To help explain our answer, here’s another pipeline representation of what we suspect may be happening but is being largely under-reported in terms of drug-resistance. This time our pipeline covers 2014 (using the numbers estimated for that year in the Lancet study and from WHO Reports), but extrapolates them into 2015. It recognises that (unlike the relationship between latent and reactivated drug-susceptible TB which is stable) the same relationship relation to MDR-TB is dynamic and developing, increasing somewhere along the line annually by a factor of 7% (which is what we calculate was roughly suggested by the Lancet paper).
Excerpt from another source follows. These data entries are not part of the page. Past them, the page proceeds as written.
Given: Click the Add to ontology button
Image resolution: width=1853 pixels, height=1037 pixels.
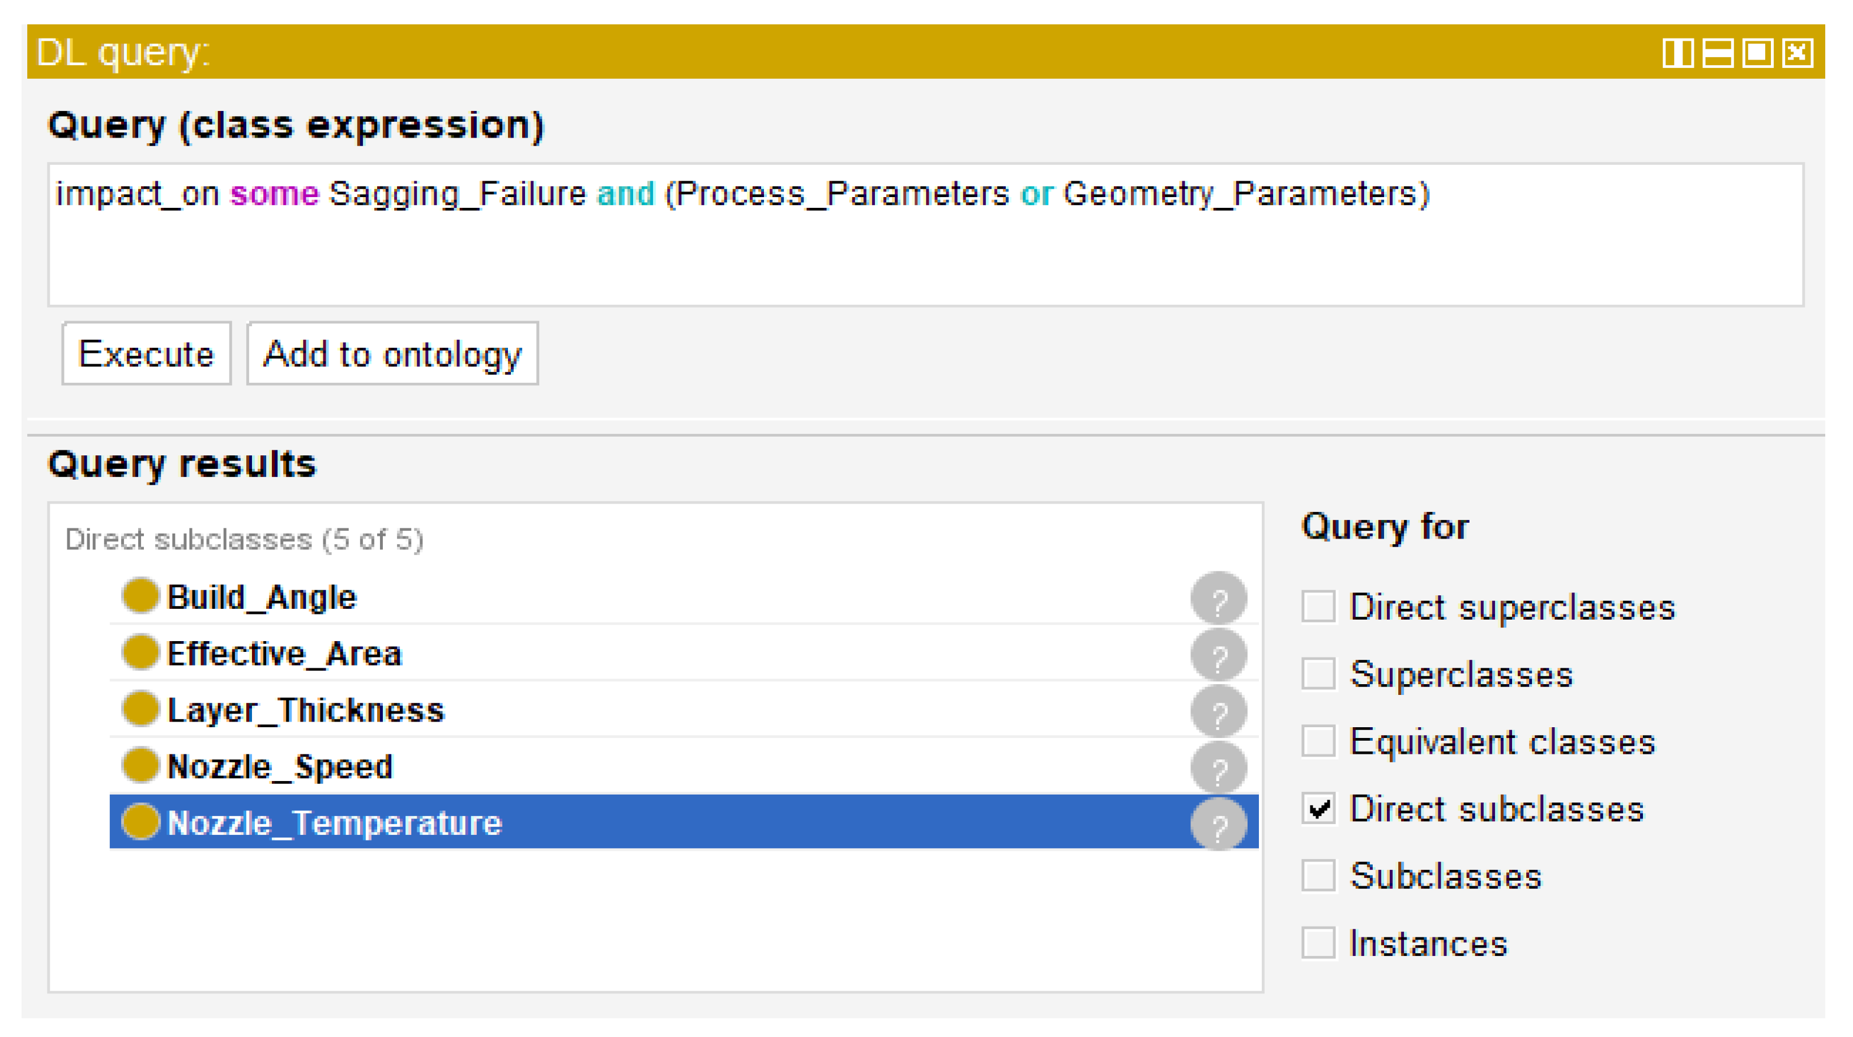Looking at the screenshot, I should tap(392, 354).
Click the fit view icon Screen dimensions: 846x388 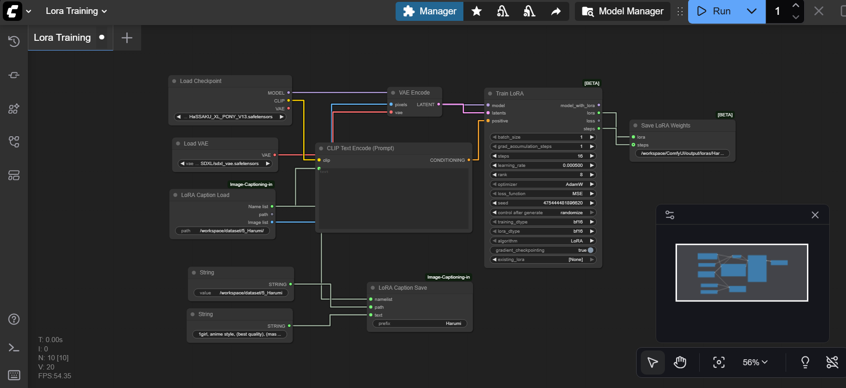tap(718, 363)
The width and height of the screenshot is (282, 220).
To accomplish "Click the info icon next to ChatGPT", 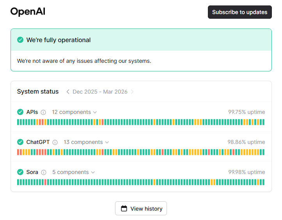I will pyautogui.click(x=55, y=142).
We can see in this image that all aspects of MDR-TB should be assumed to be on the rise (i.e. the number of latent cases, the numbers of re-activated cases, and also the proportion and number of deaths).

It’s worth remind ourselves of the possibilities that we identified earlier about the consequences of continuing treating latent TB the way we are doing knowing full well that there is a rising tide of undiagnosable drug-resistance within it:

We identified that some worrying things are possible.
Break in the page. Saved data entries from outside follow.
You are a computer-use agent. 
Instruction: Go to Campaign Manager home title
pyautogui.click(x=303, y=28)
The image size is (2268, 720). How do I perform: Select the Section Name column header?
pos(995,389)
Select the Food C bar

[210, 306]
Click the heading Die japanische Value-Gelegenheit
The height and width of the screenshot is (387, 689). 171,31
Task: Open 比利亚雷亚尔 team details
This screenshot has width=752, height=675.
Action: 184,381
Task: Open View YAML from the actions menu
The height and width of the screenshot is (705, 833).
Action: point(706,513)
* A significant number of these treatments are going to fail.

  • Moxa might help this number reduce if it promotes an improved immune response to the latent infection, in turn reducing the ongoing cycle of infection.

* Drug-resistances may get stoked by clinically inappropriate and futile treatment.

  • Moxa might help reduce this risk, particularly if rates of successful treatment in latency are increased and rates of consequent infectious DR disease are thus reduced.

* Latent TB cases will be treated unnecessarily with strong antibiotics with negative effects on patients

  • Moxa use in the DPRK suggest that latent TB cases using moxa had trends of elevated lymphocytes suggesting a strengthened immune system.

* If redundant treatment leaves vulnerable patients more vulnerable, then the probability that their latent infection will ‘break out’ into re-activated infectious disease is more likely than this would have been prior to preventative therapy, and (if it does) this disease will be drug-resistant.

  • Moxa could help reduce this probability by bolstering host immunity in the treatment cases reducing incidence of DR disease.

* A substantial cohort of people will die unnecessarily, paradoxically because they were initially targeted for treatment because they were recognised for their vulnerability to this disease.

  • Moxa might help possible reduce the impact of this devastating paradox and could do so within the post HLM target period (running up to 2022).

What this all adds up to is this: we need to see these North Korean data put to the sword of science

We’re not frightened of doing this, by the way, but the fact is that we don’t have the resource or expertise to do what’s necessary, and we need help.

We’ve seen enough evidence of efficacy in drug-susceptible TB, MDR-TB and now latent TB to be confident in calling on others to take this work on now, though – either to work with us (which we'll happily do) or to take the task from us. This is no longer an option for those concerned with global public health: we think it's an obligation.